The boys scattered. Tyler ran screaming to the other side of the road. But the woman was spry. She snatched him up in her white dress and sent the other two boys reeling towards the car.

“Frank grabbed my shirt and half-dragged me back down the ravine. The rain and the dark and the screaming… we fell more than we ran.”

The pair collided with a tree about ten feet from the car. They tried to get their bearings before footsteps sent them scrambling. Mike looked up. Standing in between them and salvation was a man built like a boulder.

“He was huge. At least 6’5. He had this red checkered jacket that looked so familiar to me at the time but didn’t click until days later. My mom’s dad had one just like it. She kept it around after he passed.”

Frank ran for the car first.

“The old man didn’t like that. He took Frank’s head and palmed it like a basketball. My brother went limp. I tried to fight back. I charged at him. I can remember that stupid grin on that big ogre’s face. I wanted to punch that grin off his face so fucking bad. Like he didn’t belong here, you know, I could feel it, deep inside my bones. But something big hit me, right here.”

Mike points to a scar on his head.

“Everything went black after that.”

‘

Mike woke up next to his parents’ beat up sedan. He found the keys still inside. He didn’t find the courage to try the engine until about an hour later (‘the noise’, he said, ‘could have brought them back’). When he did, he couldn’t believe that the damn thing still started. He took the ravine back up to Lazarus Street. He followed it back to the hotel. The rain had died down by then.

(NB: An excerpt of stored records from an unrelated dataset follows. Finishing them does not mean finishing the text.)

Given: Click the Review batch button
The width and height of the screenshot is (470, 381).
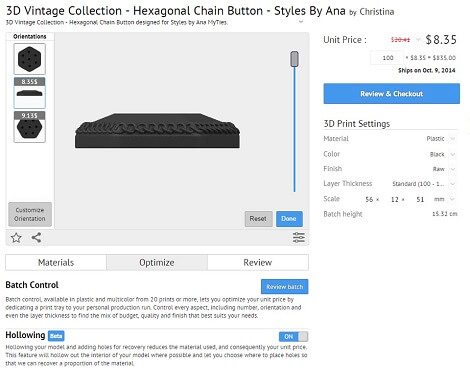Looking at the screenshot, I should point(285,287).
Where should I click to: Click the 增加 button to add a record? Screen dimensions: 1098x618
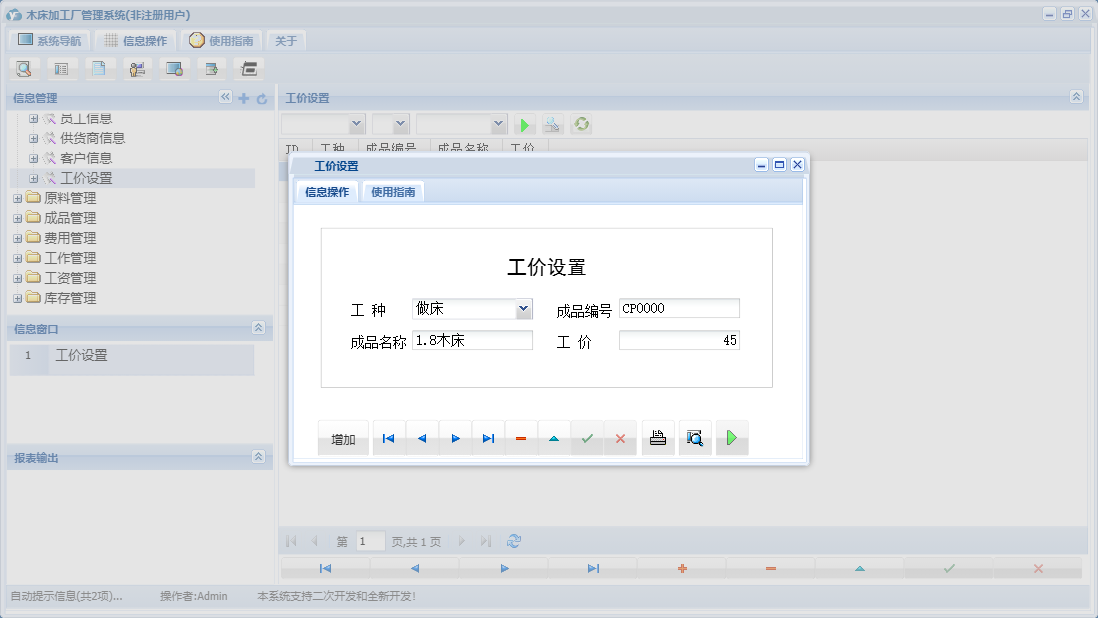[343, 437]
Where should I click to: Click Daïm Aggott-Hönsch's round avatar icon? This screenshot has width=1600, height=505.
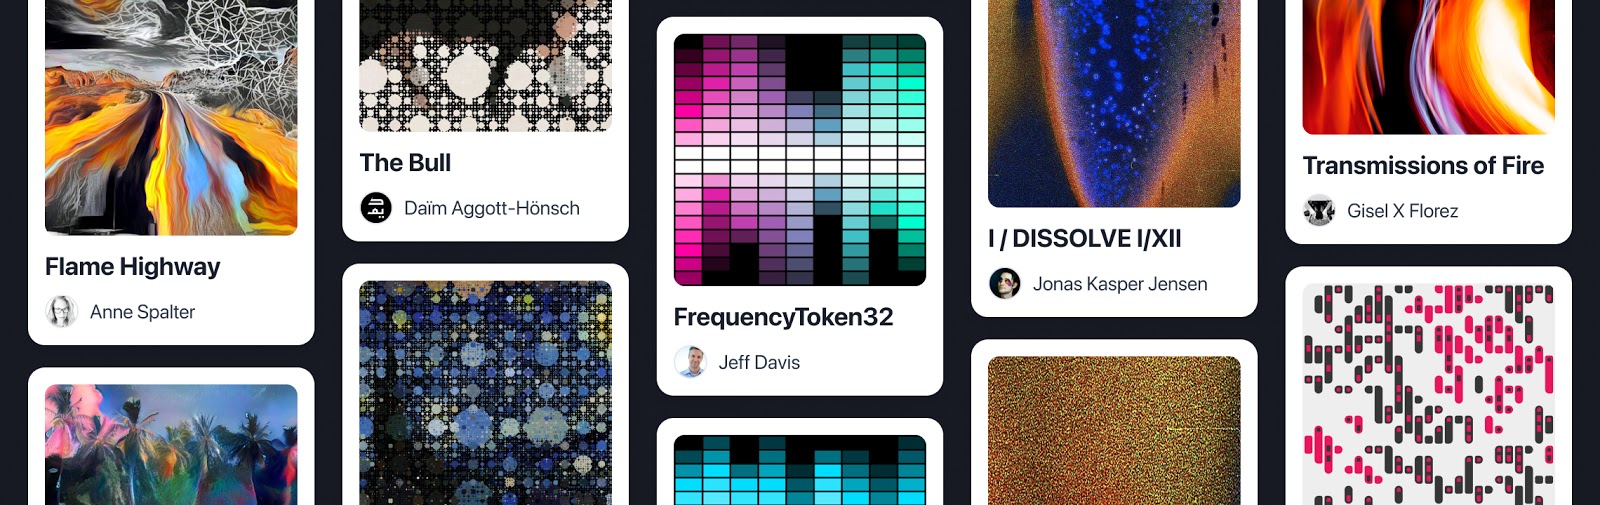pyautogui.click(x=376, y=208)
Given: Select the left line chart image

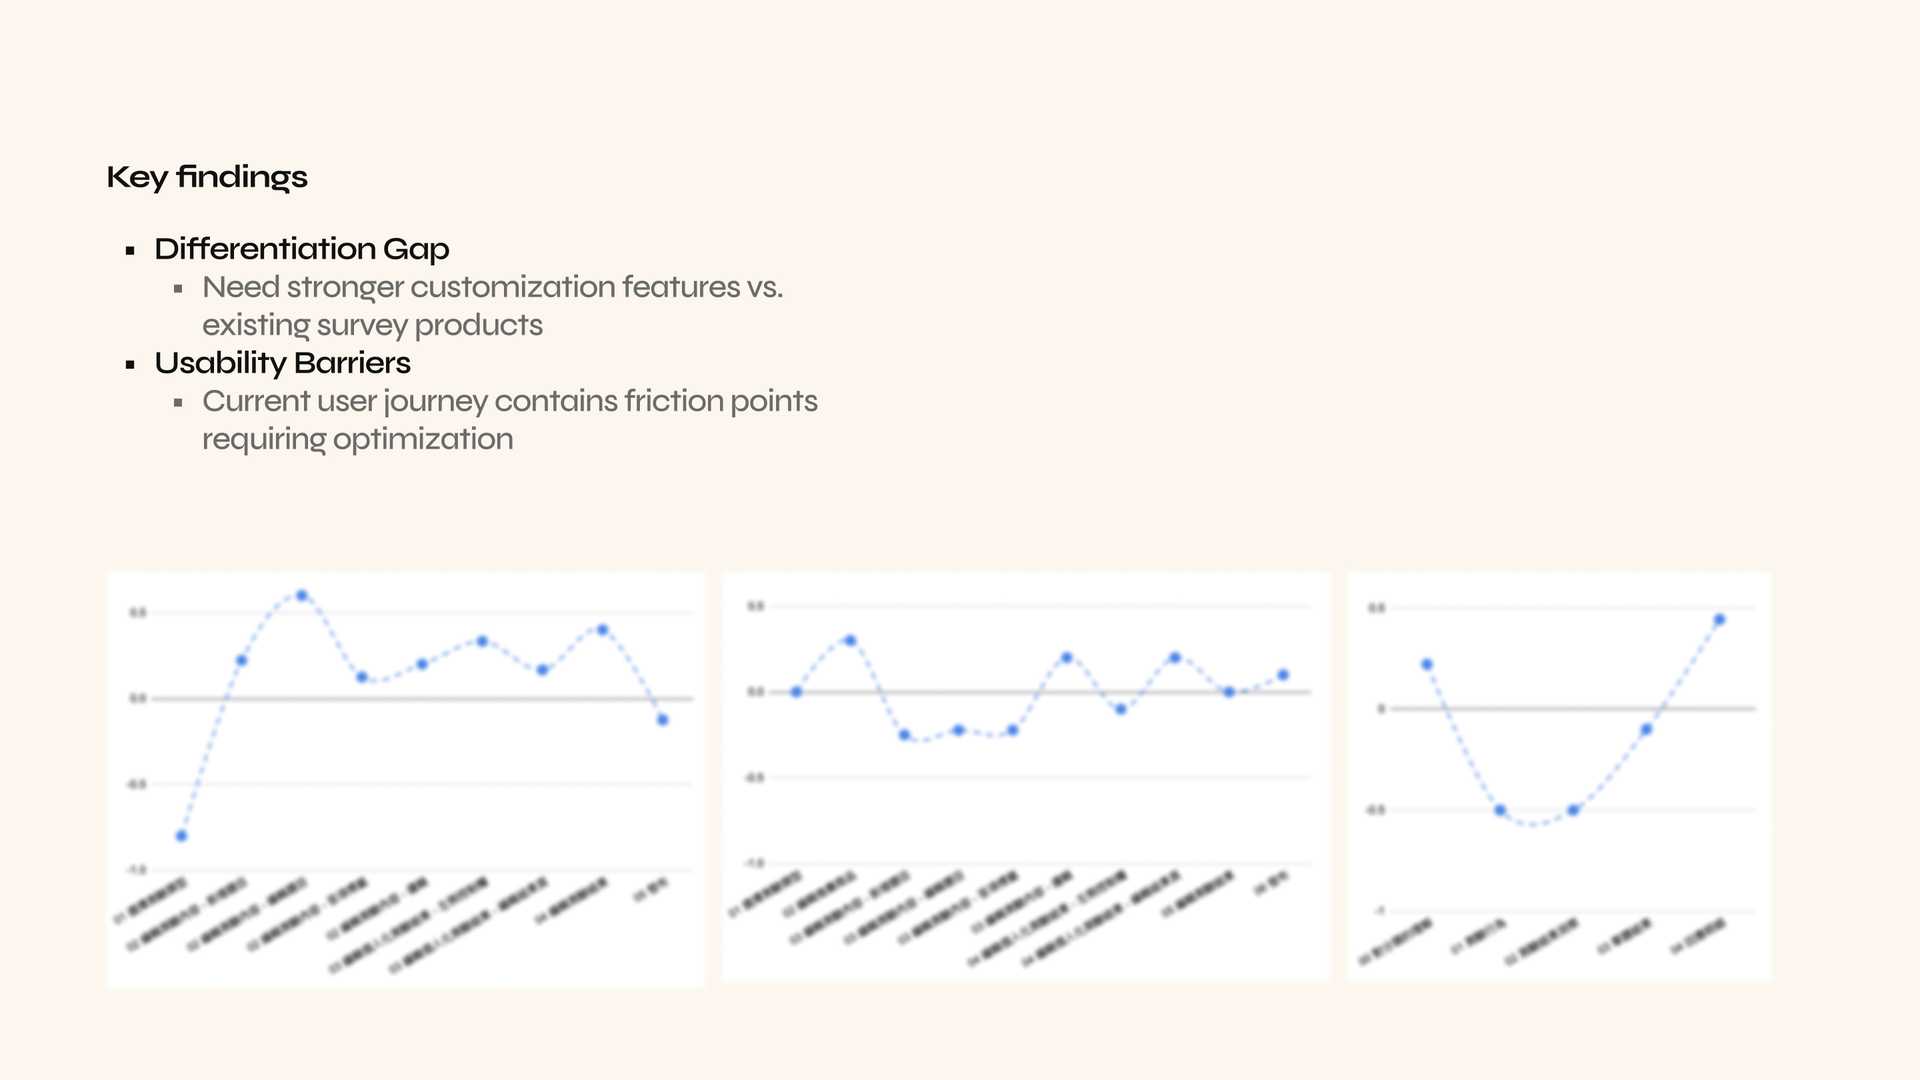Looking at the screenshot, I should (405, 779).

The police arrived only moments after.

The largest search party in White Valley’s history turned up nothing but broken tail lights.

“It was like somebody or something reached up and snatched them from Earth.”

Mike struggled with guilt over what happened for years. Beyond the gossip, beyond the whispers and accusations and police interviews that all ended with the same rampant and wide ranging speculation… he knew the truth. Most of it.

“I just never knew why they left me behind.”

On a recent anniversary of their death – Mike and I agreed to set up a makeshift memorial to the Pintos. A burial of sorts. A way to put the past where it truly belongs. I thought it would help him finally process their deaths. But when he didn’t show up that evening, and didn’t answer my calls, I filed a missing person’s report. The cops tracked his phone a couple days later.

The search revealed a solitary ping from the night in question.

The signal traced back to Lazarus Street.